Selected text >>
++++++++++++++++++++
On the first day all participants were informed about the experimental conditions and performed some preparatory exercises on the floor that related with the hip action during the kip performance. After this, all participants performed a pre test in order to verify the level of performance. The groups practiced the task every second day for two consecutive weeks. All participants completed twelve practice trials on each of the six separate days for a total of 72 trials. The participants in each group practiced the task together in serial order such that practiced trial for a given participant was always bracketed (proceeded and followed) by the same participant. After each trial the participant would return in the rest participants until called for the next trial. The inter-trial interval was approximately 60 seconds. Prior to each practice session the educator described the technical aspects of successful performance of the task and presented the task real life according the experimental condition. Prior to practice each day, all participants followed a 10-minute warm up that consisted of stretching exercises and special preparation of muscular group that took part in the experimental task. Also prior to start the practice each participant performed two trials in order to reduce the error of performance (warm up decrement) for the rest day (Dickinson et al, 1979; Massey, 1959).
One day after the last practice session all participants performed the posttest in order to verify the amount of learning and seven days later after the posttest they performed a retention test in order to verify the retention of learning of the task. For these three measures (pre, post and retention) each participant performed three trials and the score was the best trial. According to Little and McCullagh (1989) in the cases where the learners receive instructions about the form and the outcome of the skill it should be assessed the form and the outcome of this skill. For this reason the qualitative evaluation was a subjective rating system by two judges who evaluated 10 important factors in technical performance of the skill on a scale of 0 (very poor body position and performance) to 10 (excellent body position and performance). The statistical method that used was descriptive statistics and ANOVA with repeated measures in order to examine differences of the following parameters between groups.
++++++++++++++++++++
List every source cited in the passage on kip practice, giving each one's authors and year.

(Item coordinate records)
++++++++++++++++++++
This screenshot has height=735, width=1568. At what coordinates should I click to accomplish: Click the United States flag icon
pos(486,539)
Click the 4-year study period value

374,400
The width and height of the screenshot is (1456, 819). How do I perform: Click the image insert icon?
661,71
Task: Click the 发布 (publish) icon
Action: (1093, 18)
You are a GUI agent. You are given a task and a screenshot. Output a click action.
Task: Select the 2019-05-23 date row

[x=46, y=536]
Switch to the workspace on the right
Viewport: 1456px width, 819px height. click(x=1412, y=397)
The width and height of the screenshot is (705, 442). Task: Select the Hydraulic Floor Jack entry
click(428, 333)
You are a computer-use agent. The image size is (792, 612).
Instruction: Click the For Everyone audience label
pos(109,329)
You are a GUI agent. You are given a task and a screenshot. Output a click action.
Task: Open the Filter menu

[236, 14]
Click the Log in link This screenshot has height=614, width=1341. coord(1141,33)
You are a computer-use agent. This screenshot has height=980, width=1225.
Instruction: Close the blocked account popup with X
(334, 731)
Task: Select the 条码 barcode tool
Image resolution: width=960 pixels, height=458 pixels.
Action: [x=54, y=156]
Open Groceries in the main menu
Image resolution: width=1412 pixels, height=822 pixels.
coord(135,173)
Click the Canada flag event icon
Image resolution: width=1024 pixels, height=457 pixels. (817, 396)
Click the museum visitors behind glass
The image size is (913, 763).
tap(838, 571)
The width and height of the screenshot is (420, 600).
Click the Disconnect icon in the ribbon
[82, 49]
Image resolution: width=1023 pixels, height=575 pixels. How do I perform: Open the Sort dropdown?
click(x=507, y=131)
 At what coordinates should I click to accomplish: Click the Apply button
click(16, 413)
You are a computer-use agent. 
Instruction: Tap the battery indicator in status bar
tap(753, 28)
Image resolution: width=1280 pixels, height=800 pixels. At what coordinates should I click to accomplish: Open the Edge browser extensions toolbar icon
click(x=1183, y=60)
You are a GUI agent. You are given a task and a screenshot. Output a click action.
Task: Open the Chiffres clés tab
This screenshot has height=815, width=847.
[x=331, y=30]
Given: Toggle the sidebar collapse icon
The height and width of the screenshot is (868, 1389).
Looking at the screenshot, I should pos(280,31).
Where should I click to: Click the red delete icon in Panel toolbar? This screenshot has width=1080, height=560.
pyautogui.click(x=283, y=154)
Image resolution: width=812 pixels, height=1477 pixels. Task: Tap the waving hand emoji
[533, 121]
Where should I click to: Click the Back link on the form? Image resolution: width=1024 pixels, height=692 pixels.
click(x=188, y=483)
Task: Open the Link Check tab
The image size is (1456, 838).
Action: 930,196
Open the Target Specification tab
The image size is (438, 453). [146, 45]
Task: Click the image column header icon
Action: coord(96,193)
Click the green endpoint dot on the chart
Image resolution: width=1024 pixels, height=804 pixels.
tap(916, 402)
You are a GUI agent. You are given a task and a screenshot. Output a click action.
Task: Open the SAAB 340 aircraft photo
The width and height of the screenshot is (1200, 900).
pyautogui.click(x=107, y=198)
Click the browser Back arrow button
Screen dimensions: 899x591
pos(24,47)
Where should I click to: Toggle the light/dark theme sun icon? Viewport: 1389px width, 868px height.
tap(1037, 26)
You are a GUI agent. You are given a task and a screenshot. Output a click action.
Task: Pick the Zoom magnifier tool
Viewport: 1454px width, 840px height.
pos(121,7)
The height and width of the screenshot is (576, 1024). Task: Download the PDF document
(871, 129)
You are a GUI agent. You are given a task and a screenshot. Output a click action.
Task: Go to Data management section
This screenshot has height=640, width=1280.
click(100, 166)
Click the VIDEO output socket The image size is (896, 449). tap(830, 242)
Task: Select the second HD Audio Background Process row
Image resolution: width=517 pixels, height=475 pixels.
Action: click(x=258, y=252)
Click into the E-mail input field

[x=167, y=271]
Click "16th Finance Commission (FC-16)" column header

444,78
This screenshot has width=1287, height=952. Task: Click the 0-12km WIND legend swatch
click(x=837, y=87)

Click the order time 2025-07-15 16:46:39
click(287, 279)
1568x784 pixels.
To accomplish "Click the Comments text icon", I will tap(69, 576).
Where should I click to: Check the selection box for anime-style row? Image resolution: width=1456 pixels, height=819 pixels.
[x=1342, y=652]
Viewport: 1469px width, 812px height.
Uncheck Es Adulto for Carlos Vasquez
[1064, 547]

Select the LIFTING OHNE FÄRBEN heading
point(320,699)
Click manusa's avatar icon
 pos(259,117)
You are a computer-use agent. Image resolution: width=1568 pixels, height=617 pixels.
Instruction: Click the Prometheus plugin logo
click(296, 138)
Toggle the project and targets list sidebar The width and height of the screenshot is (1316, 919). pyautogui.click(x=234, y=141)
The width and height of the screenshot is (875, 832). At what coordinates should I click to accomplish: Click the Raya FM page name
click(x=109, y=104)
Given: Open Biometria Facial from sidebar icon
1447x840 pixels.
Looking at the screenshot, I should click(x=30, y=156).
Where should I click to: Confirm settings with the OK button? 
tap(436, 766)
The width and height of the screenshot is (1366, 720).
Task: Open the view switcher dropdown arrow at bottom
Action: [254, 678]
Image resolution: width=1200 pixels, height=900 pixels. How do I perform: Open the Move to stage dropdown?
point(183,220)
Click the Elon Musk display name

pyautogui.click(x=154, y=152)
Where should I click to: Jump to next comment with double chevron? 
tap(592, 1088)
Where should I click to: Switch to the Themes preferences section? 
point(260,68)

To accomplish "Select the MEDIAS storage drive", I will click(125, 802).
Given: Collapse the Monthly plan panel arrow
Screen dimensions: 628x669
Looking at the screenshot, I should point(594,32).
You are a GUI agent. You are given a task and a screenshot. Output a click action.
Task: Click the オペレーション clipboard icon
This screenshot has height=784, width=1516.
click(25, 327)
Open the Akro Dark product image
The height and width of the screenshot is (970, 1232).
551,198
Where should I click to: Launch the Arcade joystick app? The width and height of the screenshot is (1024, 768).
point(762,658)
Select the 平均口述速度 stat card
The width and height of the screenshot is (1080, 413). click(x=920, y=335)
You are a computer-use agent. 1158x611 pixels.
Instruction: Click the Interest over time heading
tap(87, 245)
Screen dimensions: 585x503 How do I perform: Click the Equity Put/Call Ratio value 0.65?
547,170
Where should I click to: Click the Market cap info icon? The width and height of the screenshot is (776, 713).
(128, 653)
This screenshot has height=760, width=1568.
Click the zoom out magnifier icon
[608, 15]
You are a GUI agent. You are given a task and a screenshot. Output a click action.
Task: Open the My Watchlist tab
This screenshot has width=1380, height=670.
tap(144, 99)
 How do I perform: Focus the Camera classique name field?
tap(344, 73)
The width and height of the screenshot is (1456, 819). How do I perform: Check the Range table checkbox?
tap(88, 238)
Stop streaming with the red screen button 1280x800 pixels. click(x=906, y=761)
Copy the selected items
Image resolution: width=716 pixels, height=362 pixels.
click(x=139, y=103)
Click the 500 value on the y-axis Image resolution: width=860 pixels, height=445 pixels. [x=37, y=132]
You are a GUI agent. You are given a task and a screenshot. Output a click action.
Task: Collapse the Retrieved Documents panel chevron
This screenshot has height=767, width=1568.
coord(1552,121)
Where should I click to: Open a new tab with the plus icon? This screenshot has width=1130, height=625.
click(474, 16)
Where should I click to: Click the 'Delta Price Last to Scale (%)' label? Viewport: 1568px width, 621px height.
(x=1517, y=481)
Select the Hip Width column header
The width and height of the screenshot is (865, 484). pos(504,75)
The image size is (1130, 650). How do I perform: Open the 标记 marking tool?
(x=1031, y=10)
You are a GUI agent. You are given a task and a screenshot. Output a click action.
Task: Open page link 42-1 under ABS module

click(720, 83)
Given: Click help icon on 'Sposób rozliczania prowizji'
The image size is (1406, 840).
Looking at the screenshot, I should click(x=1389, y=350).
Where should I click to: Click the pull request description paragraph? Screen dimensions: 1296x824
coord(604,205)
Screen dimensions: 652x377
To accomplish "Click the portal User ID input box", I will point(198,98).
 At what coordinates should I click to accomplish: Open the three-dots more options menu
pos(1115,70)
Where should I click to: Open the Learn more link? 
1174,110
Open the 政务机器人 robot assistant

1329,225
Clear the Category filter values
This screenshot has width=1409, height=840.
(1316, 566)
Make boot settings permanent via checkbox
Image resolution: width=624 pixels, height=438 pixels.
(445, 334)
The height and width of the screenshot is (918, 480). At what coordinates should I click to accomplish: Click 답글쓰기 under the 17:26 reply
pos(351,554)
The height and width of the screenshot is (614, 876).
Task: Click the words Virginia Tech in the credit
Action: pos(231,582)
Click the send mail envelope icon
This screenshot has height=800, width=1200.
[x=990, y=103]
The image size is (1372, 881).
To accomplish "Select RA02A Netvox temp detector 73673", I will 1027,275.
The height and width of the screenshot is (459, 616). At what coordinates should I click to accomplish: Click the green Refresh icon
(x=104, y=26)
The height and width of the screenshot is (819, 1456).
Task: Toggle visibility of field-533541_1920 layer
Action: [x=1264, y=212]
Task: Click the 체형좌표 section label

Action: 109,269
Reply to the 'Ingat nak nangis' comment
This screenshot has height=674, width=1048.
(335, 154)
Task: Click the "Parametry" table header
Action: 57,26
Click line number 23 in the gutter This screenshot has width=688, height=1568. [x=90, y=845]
++++++++++++++++++++
Result of the task >>
Dickinson et al., 1979
Massey, 1959
Little and McCullagh, 1989